We dropped TCP, and went to UDP + NaCl-based crypto. This in turn changed how we did session management and logins (we only target mobile devices), and allowed us to gain further performance by bypassing the Linux kernel entirely, and talking directly to the Ethernet hardware. Our wire-to-wire latency for a UDP packet (without any processing, just heading through the LuaJIT app framework) is ~26 nanoseconds. We measure the entire request/response time in less than 10,000 nanoseconds for updates, and frequently, less than 3000 nanoseconds for reads.
Nanoseconds! Today's hardware is crazy efficient, but yesterdays software architectures waste it all.
For caching, we employ a database library (lmdb) that uses the file system and memory mapping for all data, a lot like Varnish Cache does. We can service reads without a single malloc() call. No more memcached.
Finally, the entire system is built around an event streaming approach (see Disruptor/LMAX). For that to work, we wrote our own cross-platform Core Data alternative on the client, and for this particular application (a social network), the end result is that the user experiences ZERO network latency for everything but search.
Everything is local by the time the user is made aware of it.
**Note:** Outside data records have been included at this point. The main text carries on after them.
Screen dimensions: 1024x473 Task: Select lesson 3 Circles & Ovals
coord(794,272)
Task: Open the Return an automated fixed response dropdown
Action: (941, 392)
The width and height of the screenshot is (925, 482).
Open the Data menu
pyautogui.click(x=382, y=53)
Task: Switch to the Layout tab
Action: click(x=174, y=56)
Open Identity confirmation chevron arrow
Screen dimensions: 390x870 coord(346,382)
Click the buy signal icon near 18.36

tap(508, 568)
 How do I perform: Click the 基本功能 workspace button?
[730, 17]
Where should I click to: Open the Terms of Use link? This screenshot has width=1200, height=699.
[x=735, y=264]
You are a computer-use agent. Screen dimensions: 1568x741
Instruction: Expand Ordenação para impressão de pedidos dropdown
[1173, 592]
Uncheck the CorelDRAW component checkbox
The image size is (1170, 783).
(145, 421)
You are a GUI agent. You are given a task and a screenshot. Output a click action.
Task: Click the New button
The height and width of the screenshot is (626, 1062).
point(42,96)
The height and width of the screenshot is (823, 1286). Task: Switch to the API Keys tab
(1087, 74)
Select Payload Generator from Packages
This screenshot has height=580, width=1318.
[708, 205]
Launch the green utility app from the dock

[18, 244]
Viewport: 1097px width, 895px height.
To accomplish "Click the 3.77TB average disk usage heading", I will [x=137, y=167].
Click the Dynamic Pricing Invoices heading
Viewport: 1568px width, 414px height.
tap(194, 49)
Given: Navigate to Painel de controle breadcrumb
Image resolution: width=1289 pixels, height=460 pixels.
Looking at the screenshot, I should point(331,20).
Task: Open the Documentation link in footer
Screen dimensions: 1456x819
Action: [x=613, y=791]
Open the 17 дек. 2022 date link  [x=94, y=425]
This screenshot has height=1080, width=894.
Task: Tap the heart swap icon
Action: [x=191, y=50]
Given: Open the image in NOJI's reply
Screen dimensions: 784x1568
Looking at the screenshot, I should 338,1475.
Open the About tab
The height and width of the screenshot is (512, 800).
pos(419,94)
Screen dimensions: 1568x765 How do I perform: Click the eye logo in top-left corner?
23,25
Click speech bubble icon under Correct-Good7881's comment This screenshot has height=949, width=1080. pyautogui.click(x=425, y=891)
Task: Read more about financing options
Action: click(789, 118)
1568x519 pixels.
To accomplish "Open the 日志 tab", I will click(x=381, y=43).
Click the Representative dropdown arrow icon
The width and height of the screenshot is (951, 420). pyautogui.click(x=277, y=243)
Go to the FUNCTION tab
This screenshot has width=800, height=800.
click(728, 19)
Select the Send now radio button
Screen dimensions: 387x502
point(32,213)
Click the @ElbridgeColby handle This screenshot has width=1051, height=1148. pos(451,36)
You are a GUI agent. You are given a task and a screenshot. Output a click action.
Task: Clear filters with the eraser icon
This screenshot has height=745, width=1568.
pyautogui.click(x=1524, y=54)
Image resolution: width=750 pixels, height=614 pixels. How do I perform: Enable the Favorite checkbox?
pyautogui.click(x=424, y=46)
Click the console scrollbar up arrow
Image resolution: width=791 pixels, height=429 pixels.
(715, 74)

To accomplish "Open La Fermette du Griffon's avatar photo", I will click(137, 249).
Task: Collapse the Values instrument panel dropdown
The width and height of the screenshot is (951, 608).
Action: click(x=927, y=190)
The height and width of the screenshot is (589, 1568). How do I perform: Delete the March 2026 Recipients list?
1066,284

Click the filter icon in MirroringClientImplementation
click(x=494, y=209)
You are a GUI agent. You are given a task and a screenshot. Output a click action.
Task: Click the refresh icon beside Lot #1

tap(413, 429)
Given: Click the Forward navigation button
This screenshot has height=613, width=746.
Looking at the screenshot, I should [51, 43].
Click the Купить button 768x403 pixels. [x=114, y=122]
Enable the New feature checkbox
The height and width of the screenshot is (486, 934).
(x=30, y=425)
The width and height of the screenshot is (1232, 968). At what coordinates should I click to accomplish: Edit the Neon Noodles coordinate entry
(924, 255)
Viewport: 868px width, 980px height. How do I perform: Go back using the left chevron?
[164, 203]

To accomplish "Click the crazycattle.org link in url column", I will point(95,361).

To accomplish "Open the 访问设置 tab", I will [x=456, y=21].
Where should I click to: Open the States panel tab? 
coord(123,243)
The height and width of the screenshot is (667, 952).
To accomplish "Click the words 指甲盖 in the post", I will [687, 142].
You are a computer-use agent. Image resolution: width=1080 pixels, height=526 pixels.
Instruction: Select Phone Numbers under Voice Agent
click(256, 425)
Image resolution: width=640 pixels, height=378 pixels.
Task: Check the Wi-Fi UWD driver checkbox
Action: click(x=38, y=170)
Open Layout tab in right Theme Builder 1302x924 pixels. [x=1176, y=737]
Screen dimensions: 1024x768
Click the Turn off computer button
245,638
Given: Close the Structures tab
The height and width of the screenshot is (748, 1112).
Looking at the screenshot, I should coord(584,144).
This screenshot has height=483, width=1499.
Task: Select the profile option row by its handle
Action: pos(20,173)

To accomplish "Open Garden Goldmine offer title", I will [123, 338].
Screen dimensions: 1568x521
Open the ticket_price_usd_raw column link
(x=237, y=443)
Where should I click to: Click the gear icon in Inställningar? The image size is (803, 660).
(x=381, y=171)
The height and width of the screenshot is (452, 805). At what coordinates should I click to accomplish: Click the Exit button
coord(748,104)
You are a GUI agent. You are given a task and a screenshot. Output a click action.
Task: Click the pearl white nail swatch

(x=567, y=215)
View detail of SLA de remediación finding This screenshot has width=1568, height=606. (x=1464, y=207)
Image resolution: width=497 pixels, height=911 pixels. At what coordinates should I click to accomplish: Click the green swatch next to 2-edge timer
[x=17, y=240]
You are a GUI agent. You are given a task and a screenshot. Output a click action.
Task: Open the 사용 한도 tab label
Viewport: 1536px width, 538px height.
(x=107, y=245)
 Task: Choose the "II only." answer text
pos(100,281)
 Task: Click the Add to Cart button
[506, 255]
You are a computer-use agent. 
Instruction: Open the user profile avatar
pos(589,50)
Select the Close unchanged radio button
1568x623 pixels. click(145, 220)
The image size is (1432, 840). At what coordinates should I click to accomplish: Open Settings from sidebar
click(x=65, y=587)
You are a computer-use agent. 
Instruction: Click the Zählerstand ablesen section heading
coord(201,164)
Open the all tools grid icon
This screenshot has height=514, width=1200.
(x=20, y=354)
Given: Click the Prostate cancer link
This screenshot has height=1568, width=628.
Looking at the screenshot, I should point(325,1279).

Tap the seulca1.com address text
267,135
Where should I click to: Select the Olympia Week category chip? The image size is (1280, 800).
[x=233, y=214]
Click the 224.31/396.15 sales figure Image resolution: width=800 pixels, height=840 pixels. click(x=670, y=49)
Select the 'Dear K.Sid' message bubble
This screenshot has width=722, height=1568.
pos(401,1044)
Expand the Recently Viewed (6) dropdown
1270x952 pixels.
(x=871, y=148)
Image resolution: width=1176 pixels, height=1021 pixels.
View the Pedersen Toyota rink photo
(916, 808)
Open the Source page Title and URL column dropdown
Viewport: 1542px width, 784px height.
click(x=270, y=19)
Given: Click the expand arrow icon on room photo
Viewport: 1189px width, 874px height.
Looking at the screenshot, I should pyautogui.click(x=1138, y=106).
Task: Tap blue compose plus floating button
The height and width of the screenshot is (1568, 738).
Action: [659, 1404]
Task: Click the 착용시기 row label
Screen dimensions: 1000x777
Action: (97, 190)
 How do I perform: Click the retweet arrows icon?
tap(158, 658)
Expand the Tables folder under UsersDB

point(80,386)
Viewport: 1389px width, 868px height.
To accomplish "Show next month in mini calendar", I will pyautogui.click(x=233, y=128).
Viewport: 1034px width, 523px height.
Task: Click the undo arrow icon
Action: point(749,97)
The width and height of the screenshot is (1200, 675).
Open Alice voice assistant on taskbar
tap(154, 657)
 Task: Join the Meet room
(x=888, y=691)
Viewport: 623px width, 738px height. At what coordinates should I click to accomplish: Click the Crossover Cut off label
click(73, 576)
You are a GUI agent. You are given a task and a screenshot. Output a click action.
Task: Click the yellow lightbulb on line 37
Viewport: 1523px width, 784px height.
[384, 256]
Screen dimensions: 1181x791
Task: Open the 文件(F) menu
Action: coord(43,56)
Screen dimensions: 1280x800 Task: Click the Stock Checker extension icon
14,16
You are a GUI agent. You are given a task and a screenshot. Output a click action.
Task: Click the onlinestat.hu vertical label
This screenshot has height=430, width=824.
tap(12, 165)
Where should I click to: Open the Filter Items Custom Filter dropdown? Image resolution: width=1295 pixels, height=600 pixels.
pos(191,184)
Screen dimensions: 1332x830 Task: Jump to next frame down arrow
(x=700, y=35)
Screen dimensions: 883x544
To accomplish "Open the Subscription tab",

For updates like making a post, we make it happen instantly on the client, speculatively, and eventually the update makes it's way to the server and back, and then on to everyone else. The user doesn't even need a live network connection to post, and "offline" usage works as expected.
And also (since this is a speciality of mine), our object graph syncing is multi-device from day one. Lots of projects (e.g. Vesper) struggle with that one. We didn't bolt it on, it's a fundamental property of our data model and overall system.
After collapsing the crypto, database, and authentication, we were able to introduce object capabilities that requires zero memory lookups, instead of the usual RBAC, which in my experience is difficult to implement efficiently and hard for people to manage.
And because we have our own network protocol, and are targeting native clients we control, we can easily do client-side load balancing. We use consistent hashing to contact read-only servers (that also handle crypto), mostly so we can spread out the bandwidth without having a crazy expensive load balancer. Thanks to our custom database/app server, we can service all writes on a single machine, although like LMAX, it's designed to run three in parallel, discarding the results of two of them at any given time.
Point is, there are HUGE gains to be made when you (a) understand the whole stack, (b) have the skills and understanding to rewrite any part as you need to, and (c) have the guts to ignore 15 years of received wisdom on how to scale an app and are willing to collapse layers down in pursuit of speed and simplicity.
It may be harder, but the payoff is enormous. I did all of the above myself in just over four months, including building a cross-platform app framework for iOS (porting to Android in March), and the app itself.